TASK – What do the lines say from the start of the entries through the one containing "You are a computer-use agent. Viewport: 422px"? Repeat them exactly.
(SUPPLIED RECORDS begins)
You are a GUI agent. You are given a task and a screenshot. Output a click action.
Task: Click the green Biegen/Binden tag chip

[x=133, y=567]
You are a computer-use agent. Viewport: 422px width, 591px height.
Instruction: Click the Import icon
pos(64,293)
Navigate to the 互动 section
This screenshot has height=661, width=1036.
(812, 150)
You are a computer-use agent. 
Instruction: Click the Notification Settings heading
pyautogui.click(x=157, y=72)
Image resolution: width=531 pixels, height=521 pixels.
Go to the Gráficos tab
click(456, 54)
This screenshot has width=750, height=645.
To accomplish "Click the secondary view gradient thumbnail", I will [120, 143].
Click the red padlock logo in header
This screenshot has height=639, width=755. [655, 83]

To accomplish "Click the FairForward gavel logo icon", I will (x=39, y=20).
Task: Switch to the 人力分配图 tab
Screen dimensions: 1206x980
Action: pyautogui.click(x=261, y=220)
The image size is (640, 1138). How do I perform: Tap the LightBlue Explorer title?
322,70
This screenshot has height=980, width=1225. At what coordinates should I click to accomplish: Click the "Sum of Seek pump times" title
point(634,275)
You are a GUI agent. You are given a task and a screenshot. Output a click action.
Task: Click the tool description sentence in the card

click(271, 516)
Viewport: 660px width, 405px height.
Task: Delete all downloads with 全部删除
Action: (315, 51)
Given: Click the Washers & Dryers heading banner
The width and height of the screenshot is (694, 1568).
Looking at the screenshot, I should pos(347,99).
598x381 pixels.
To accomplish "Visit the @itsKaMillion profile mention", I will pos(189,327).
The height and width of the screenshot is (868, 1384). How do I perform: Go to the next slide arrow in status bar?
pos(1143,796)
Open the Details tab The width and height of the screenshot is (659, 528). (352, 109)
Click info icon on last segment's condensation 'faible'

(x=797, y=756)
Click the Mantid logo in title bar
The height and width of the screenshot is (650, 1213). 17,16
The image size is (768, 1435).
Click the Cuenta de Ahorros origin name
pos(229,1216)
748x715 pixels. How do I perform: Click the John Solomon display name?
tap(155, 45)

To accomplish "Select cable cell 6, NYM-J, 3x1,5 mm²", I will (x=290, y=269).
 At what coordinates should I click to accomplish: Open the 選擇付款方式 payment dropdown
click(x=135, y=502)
(SUPPLIED RECORDS ends)
OUTPUT OF THE TASK –
You are a GUI agent. You are given a task and a screenshot. Output a click action.
Task: Click the green Biegen/Binden tag chip

[x=133, y=567]
You are a computer-use agent. Viewport: 422px width, 591px height.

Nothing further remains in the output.